Colby’s fraternity houses were down in Waterville itself near the old campus, which was bordered by the Waterville Railway Depot and College Avenue. This downtown community of fraternities was a vibrant place to live, with the fraternities hosting their own parties at the local venues, including the Elmwood Hotel, which was right beside the old Tau Delta Phi house.

In these days, Colby students were a major part of the local community life, especially the members of the Colby fraternities who lived in the closest proximity to the rest of Waterville. This was a college town unlike the Waterville we know today from the new campus on Mayflower Hill.  Colby students, especially the fraternity members, remained firmly rooted in the Waterville community, often going out with local girls, as described by Judy Schreider ’39:

There were, oh, quite a few Jewish boys, but their accomplishment was to get a non-Jewish girl to go out with them Saturday night. So they used to go into Waterville, and what they called them in those days were townies. ’Cause they felt all “Oh, gee, can you imagine I went out with a townie Saturday night?”  What that meant to those kids. And what some of those kids looked like, they looked like they never went out with a girl.

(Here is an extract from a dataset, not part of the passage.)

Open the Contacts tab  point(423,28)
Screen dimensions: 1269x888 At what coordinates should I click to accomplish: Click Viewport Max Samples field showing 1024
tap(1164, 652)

“I don’t recall any problems with the other fraternities,” said Steve Sternberg. Ken Jacobson ’50, however, remembers things differently. “The Jewish kids almost automatically went to Tau Delt. But other friends, sure, they’d try to get into one fraternity and end up in another one or something. Generally it was kind of unspoken that if you were Jewish you’d be in Tau Delt.” Ken himself did not join any fraternity.

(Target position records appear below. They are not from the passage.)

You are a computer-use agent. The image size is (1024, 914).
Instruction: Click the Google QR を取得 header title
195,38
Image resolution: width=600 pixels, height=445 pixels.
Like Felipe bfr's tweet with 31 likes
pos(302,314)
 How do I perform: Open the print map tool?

The postwar years saw the beginning and steady increasing of tolerance for Jewish men among mainstream Colby fraternities as well as the dissolution of Tau Delta Phi as an exclusively Jewish fraternity. Where 1956 saw religious diversity emerge within Tau Delt, 1957 brought ethnic diversity: John P. Goolgasian was of Armenian heritage and Ben L. Hom was of Vietnamese descent. The members of Tau Delt who were also affiliated with Hillel slipped into the minority. As Judy Brody ’58 observed, “One of the fraternities here was really a national Jewish fraternity, Tau Delt, but they had some guys in there who were not Jewish.”  By 1959 a minority of Jewish men joined Tau Delta Phi, instead joining mainstream fraternities, and by 1960 a decent variety of fraternities were accepting Jewish men. Even though Judy Brody mentions diversity, she emphasized that Tau Delta Phi “was definitely a Jewish fraternity,” and non-Jewish members remained a clear minority.

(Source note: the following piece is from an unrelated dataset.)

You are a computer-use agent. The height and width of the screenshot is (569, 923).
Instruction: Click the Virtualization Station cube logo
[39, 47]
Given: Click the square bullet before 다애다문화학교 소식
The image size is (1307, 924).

Another change that came with the move to the Mayflower Hill was something of a disconnect with the larger Waterville community. In the years before 1948, Colby was still conducting classes at the old campus in Waterville and all of the fraternity houses were situated within the downtown area itself. As the 1940s ended, most activity at Colby came to be coordinated by Colby itself and located on campus instead of at Waterville hotels and venues.  Tau Delta Phi members continued to reach out to the community in some ways, though, including the ironic yearly visit to Waterville children by one of Tau Delt’s members, dressed in an obviously unconvincing Santa suit.